January 10

A federal court on Tuesday ruled that Republicans in North Carolina unconstitutionally gerrymandered congressional districts in 2016 to ensure Republican “domination of the state’s congressional delegation.”

The three-judge panel struck down the map and ordered the state’s General Assembly to come up with a substitute by Jan. 24.

The decision was the first striking down of a congressional map, as opposed to a state legislative map, on the grounds that it was rigged in favor of a particular political party.
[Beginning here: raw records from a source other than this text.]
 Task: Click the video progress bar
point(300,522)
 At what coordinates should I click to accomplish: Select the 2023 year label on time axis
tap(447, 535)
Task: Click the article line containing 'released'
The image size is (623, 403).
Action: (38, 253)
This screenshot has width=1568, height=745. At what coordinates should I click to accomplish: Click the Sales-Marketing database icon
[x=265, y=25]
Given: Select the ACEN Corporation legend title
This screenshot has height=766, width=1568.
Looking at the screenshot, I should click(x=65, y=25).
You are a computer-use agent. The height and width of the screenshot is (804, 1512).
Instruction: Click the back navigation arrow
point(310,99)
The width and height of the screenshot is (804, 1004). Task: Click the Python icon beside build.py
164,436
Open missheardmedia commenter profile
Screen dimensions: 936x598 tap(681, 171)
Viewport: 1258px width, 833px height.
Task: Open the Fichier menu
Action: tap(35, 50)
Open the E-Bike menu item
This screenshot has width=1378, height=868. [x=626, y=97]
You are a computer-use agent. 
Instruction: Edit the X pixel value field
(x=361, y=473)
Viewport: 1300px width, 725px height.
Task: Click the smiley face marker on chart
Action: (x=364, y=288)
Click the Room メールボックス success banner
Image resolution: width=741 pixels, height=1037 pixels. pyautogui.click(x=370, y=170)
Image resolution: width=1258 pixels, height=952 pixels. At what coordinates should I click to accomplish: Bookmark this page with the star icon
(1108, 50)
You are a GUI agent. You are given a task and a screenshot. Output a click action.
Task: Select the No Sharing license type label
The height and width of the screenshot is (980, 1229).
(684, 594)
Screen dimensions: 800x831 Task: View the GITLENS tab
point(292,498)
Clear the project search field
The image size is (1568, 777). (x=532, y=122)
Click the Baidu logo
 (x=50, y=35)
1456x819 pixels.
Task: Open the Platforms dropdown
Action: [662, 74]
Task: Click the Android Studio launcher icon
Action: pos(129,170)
Redistricting has historically been political and partisan to one degree or another.

While courts have invalidated redistricting plans, including ones in North Carolina, as racially discriminatory, judicial objection to gerrymandering for partisan gain is relatively new territory, with legal standards unsettled by the U.S. Supreme Court. Indeed, the court has never struck down a redistricting plan on the basis of partisan gerrymandering.

 Two cases currently under consideration by the high court, one from Wisconsin and another from Maryland, may provide guidance. If North Carolina appeals Tuesday’s decision, the Supreme Court could very well add that case to its docket.

The dilemma for the court, as Chief Justice John G. Roberts Jr. said during October’s oral arguments in the Wisconsin case, Gill v Whitford, is that adjudicating partisan gerrymandering cases will flood the courts.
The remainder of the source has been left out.